Садовников мысленно чертыхнулся. Вот облом! Он так старался, чтоб их с Гаечкой пути не пересеклись, что потерял направление и вышел из ботанического сада там же, где и зашел. Блин! Садовникова обуяла досада. Столько всего натерпеться, лишиться большей части запасов воды, и… И что теперь делать? Снова переться через аномалию? Или это сама Зона намекает, чтоб он уносил ноги, пока цел? Ну относительно цел?
Бандитов мучили те же вопросы.
– Нам нужно идти дальше. – Румын вяло махнул рукой с зажатой в кулаке сигаретой. – Штырь сказал пробираться через Новую Зону.
– Давай, хабалка! – Кабан толкнул Гаечку. – Ты тут, как бы, козырная. Веди нас! Но если снова облажаешься!.. – Он потряс автоматом.
Гаечка что-то пробурчала и уселась на землю.
– Чего? – не понял Кабан.
– Говорю, отдохнуть надо! – раздраженно ответила девушка-сталкер.
– А ты че такая дерзкая? – Кабан вытащил из кармана брюк хрустящий пакет. – Бензин, на котором ты работаешь, – вот он! И пока ты не заслужила ни децла!
В голосе Гаечки неожиданно прозвучала мольба:
– Но мне очень надо, Кабася…
Кабан пошелестел пакетом с «экзо» у Гаечки перед носом, дразня, а когда она протянула руку, резко отшагнул. Довольно захрюкал, тряся всеми своими подбородками.
– Не заработала, – повторил он, пряча наркотик.
– Мне так нехорошо, – проговорила Гаечка, скорбно качая головой. – Ну дай, Кабася! – Она поднялась на ноги, потянулась к Кабану. – Да-а-ай!
Бандиты переглянулись. Румын прочистил горло и предложил:
– Айда отдыхать, в натуре темнеет, – после небольшой паузы и, видимо, набравшись решимости, он продолжил: – А свою дозу Гаечка может заработать другим способом…
Гаечка подняла подбородок.
– Да ты че, Румын? – На сей раз в ее голосе зазвучала смесь презрения и угрозы. – За такие дела Штырь тебе дыру в башке сделает!
– Ну… – Румын замялся, почесал затылок. – Штырю об этом стучать необязательно… Потому что Штырь далеко, а «травушка» у нас здесь и сейчас.
– Да! – хрюкнул Кабан и снова зашуршал пакетиком с «экзо». – Сечешь тему?
Садовников взял под контроль обильно брызжущие адреналином надпочечники. Он снова чувствовал себя словно в ту безумную ночь, когда шел разбираться со Штырем без шансов на успех. Только в этот раз он был абсолютно трезвым. Что делало впечатления еще более острыми.
Он распрямил спину, отодвинул тростью с дороги ветви, зашагал к занятой разборками троице.
– Только не надо палить, молодые люди, – мы это уже проходили! – попытался опередить события Садовников. – Да-да-да, это снова я – старый добрый Костыль!
Гаечка заломила руки:
– Ну какого хрена… Почему ты всегда нарываешься на неприятности!

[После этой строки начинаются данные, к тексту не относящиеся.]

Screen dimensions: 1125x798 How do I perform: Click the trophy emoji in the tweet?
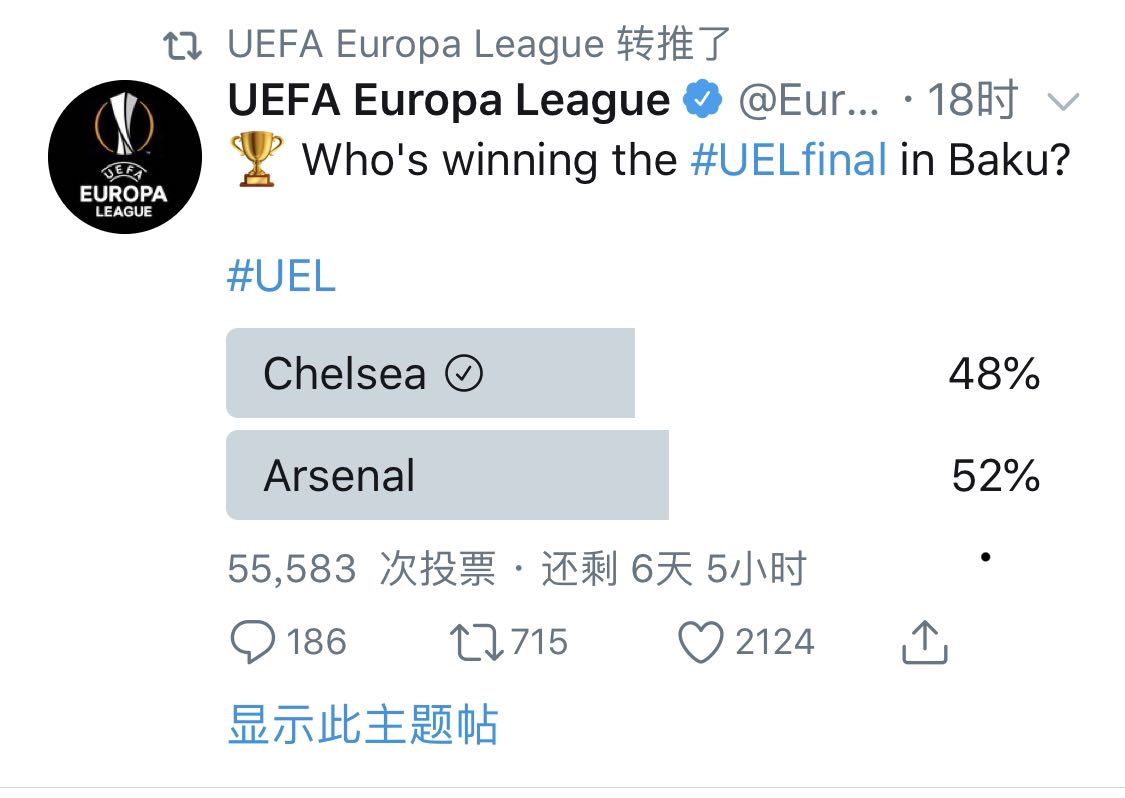[257, 160]
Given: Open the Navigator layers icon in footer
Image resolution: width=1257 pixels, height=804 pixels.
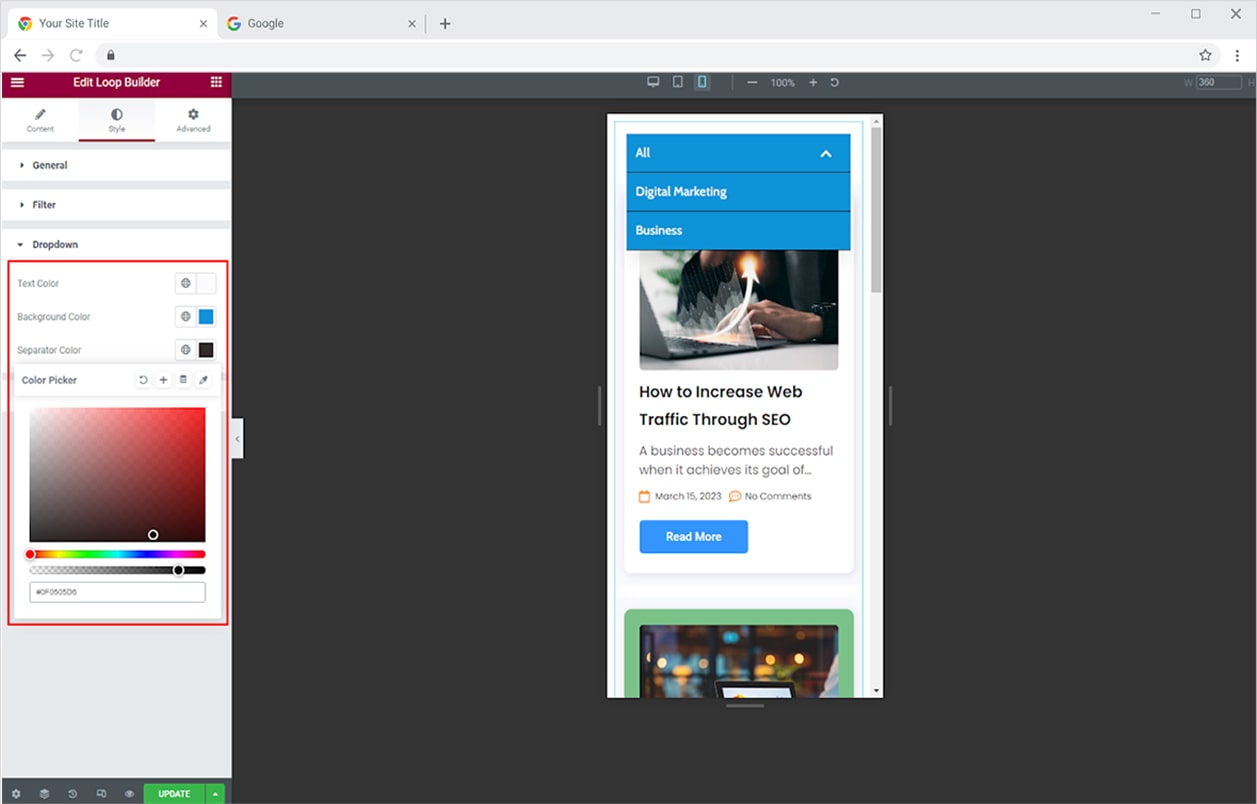Looking at the screenshot, I should pos(44,794).
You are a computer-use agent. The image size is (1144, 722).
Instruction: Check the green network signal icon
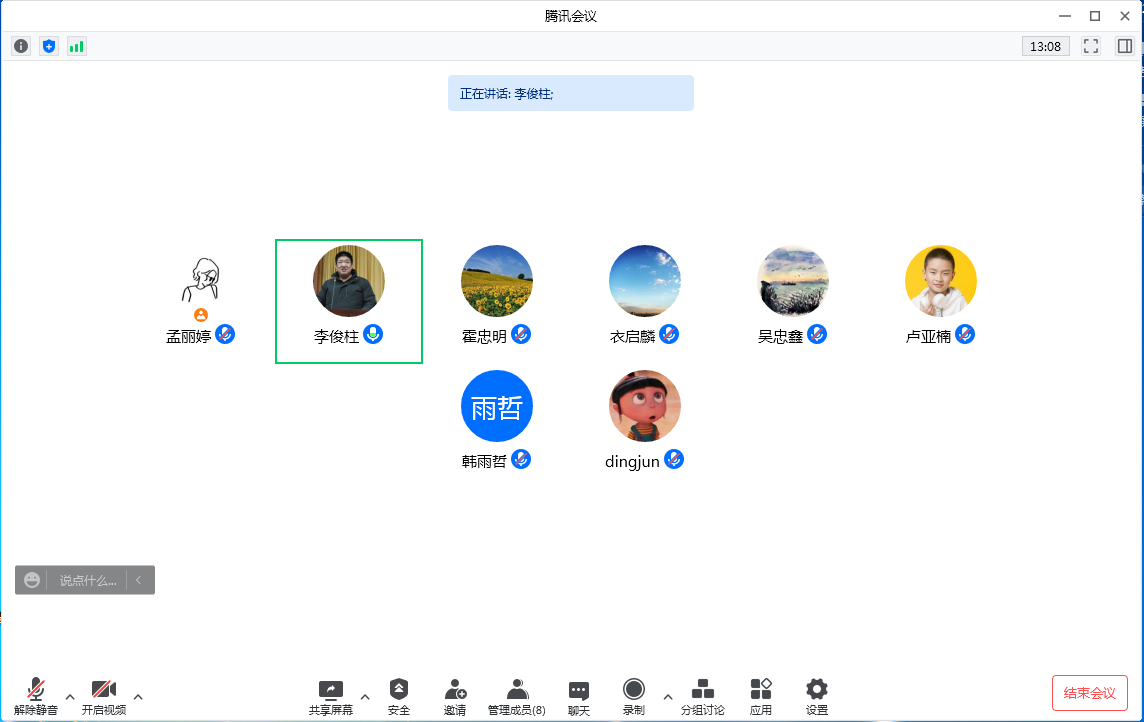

Кабан и Румын вскинули автоматы.
– Спокуха! – Садовников выставил ладонь вперед, будто мог остановить ею пули, подобно Нео. – Этот сад, – он указал тростью на заросли, – хитропоиметая аномалия. Я тоже шел на другую сторону, а оказался здесь.
– Заливаешь! – рыкнул Кабан. – Все знают, что ты – псих! Ты шел за нами!
– Да я, наоборот, старался держаться от вас подальше! – вскричал, все сильнее распаляясь, Садовников. – Но все равно оказался снова с этой стороны. Аномалия, блин! – Он еще раз взмахнул тростью.
– Уходи, пока цел! – Румын напоказ передернул затвор автомата: этому чернявому малому не терпелось поразвлечься с Гаечкой.
Садовников снова выставил перед собой ладонь и прищурился:
– Такое предложение, молодые люди. – Он посмотрел на бывшую стажерку, но лица ее не увидел: все было залито светом угасающего солнца. – Один сталкер – хорошо, а два – еще лучше. У вас возникли вопросы к Гаечке, у меня – к самому себе. Пройдем через сад вместе – не петляя, не прячась друг от друга. – а потом разойдемся в разные стороны.
Как ни странно, первая возразила Гаечка, ради которой он битый час распинался перед двумя отморозками.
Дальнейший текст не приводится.